Netanyahu is in constant motion to increase the military activities near Lebanon. In early December last year, he ordered Operation Northern Shield, an operation on borders with Lebanon meant to “expose” alleged Hezbollah tunnels stretching into the occupied territories. He suggests that talks with Moscow over the Iranian military presence in Syria have led to Tehran change of tactic represented by intensified presence in Lebanon. The Israeli leader makes such claims to suggest that Hezbollah presence in Syria is detrimental to stability in the crisis-hit country and so encourage Putin to press the Lebanese group that played an unavoidable role in Damascus fight against terrorism.
Undermining Axis of Resistance in Syria
Over the past years of the Syrian crisis, the Israeli regime went to great lengths to weaken the Axis of Resistance, led by Iran, in Syria. As long as the Salafi terrorists held major tracts of land on the border with the Israeli regime, Tel Aviv helped them logistically and treated their wounded fighters. But when the government, with help of its allies, cleansed the border areas of terrorists and restored calm, Netanyahu, who aspires for widespread recognition of occupied Syrian Golan Heights as Israeli territory, faces a challenge represented by the Resistance camp’s actors across Syria. In quest of a solution, he seeks to bolster military diplomacy with Moscow to impair the Resistance within the Syrian boundaries.
Since 2016, the year war began to wind down in Syria amid sweeping victories over a range of foreign-backed terrorist factions, Netanyahu traveled to Russia over 10 times. Before his Thursday visit, Netanyahu said that the Iranian military entrenchment in Syria will be more dangerous than Hamas in Gaza Strip.
Under the ruse of self-defense, the Israeli regime has so far launched hundreds of air raids on Syrian government sites.

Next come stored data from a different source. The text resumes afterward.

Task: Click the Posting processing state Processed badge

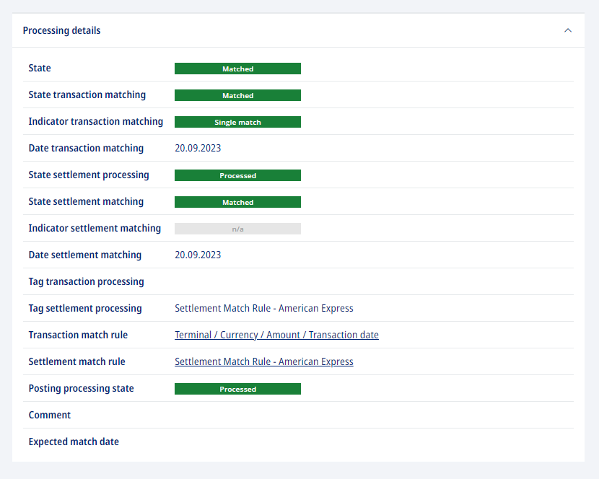Action: pos(237,389)
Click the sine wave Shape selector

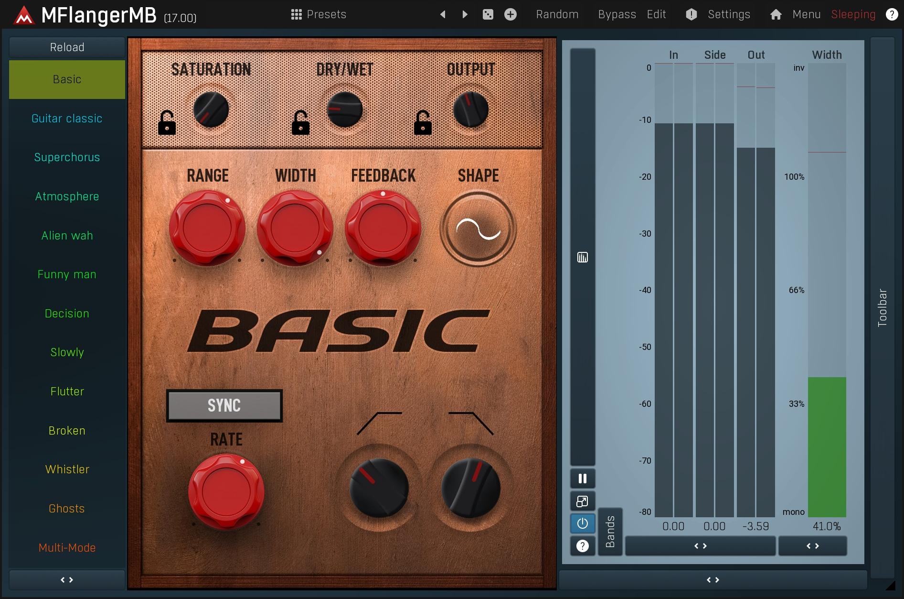tap(478, 229)
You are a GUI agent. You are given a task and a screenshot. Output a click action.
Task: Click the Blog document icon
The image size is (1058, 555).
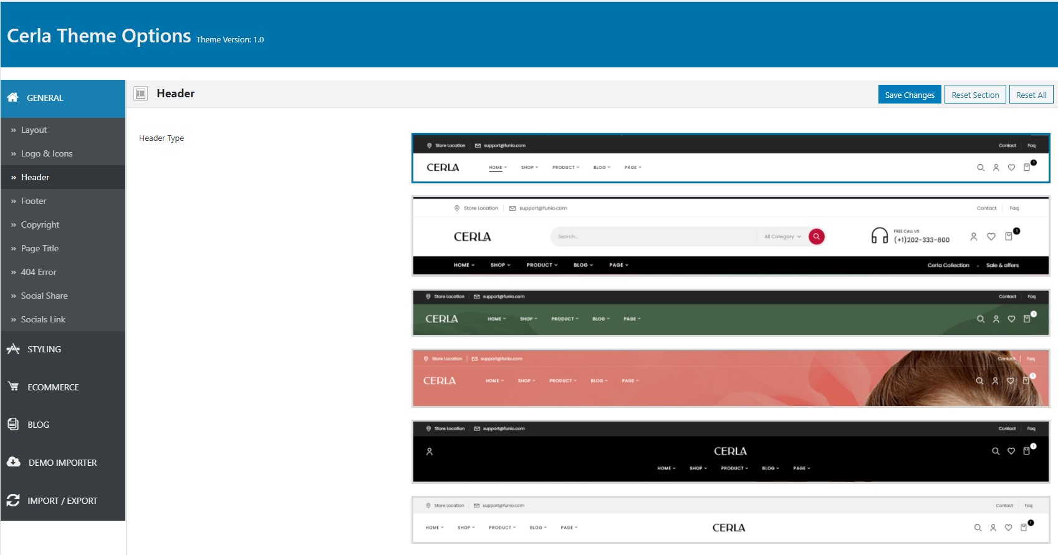[13, 424]
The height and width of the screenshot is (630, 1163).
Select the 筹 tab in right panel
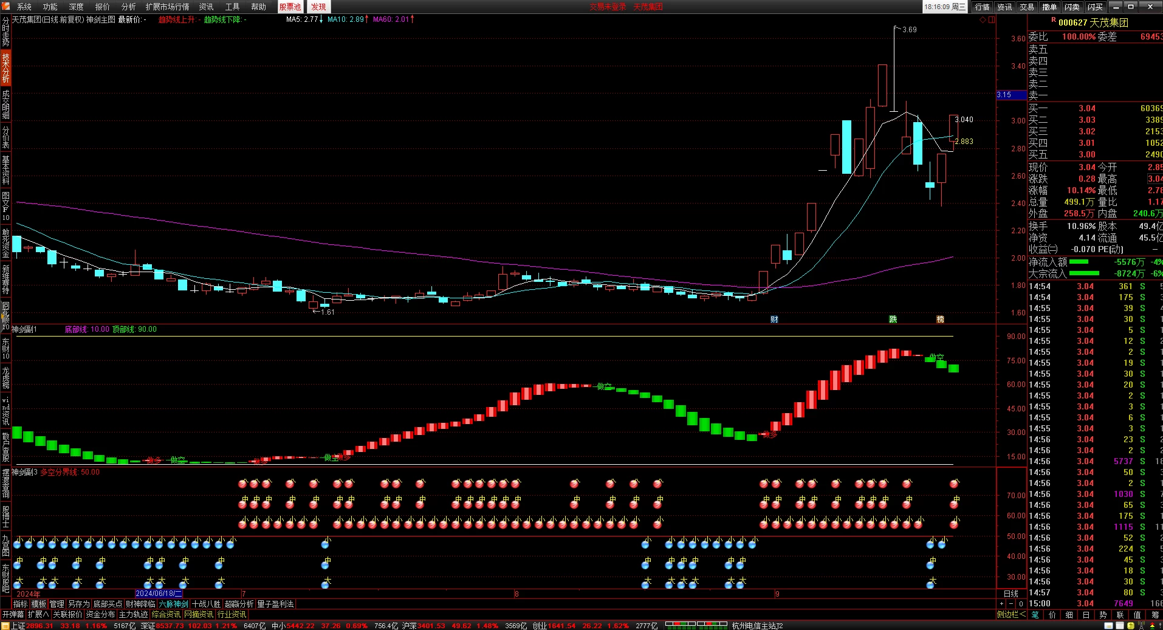tap(1155, 615)
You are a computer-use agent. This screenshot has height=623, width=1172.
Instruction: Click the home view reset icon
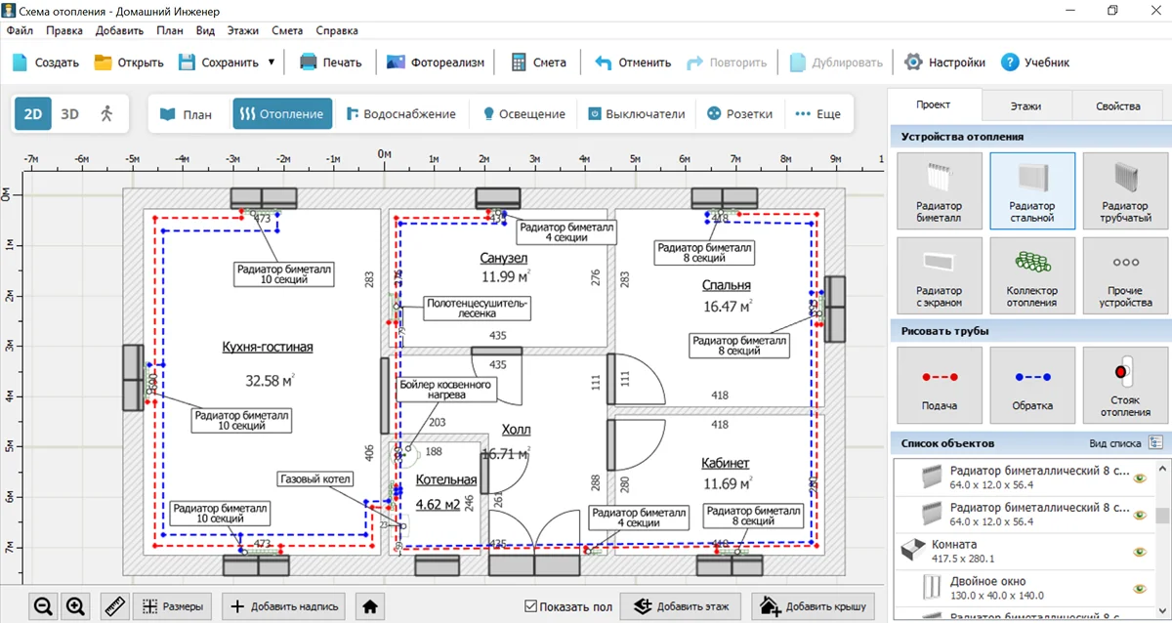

Russia predominantly has been opposed to them. When an Israeli air operation in Syria led to the downing of the Russian reconnaissance IL-20 plane on the Syrian coasts, Moscow held Tel Aviv accountable, saying Syrian security and stability was its red line. The downing triggered a Kremlin decision to deliver to Syrian government effective S-300 air defenses. Following the move, Israeli attack flights over Syria remarkably dropped, mainly replaced with remote missile strikes which are majorly intercepted by Syrian defenses. On March 28, Syria military released a statement after an Israeli missile strike, saying the attack on Aleppo province was frustrated by anti-missile systems and the damages were limited to materials.
Netanyahu was accompanied by Mossad chief Yossi Cohen and the cabinet’s National Security Advisor Meir Ben-Shabbat, as well as the army intelligence chief Amos Yaldin. Taking such figures with him indicates that the PM intended also to coordinate military and intelligence operations in Syria with the Russian leader. He finds the current regional conditions, as well as US President Donald Trump and Saudi Crown Prince Mohamed bin Salman’s alliance with him, the best opportunity to realize his ambitions. So, he seeks to win at any costs to continue what many read as his destabilizing regional policies that draw him the favor of the hardline Jews at home and abroad.
But repeated trips to Russia with repeated demands bear witness to his regular defeats in reaching his goals. Still, we should wait to see if his last-minute full-steam travail help him save his sinking government and position.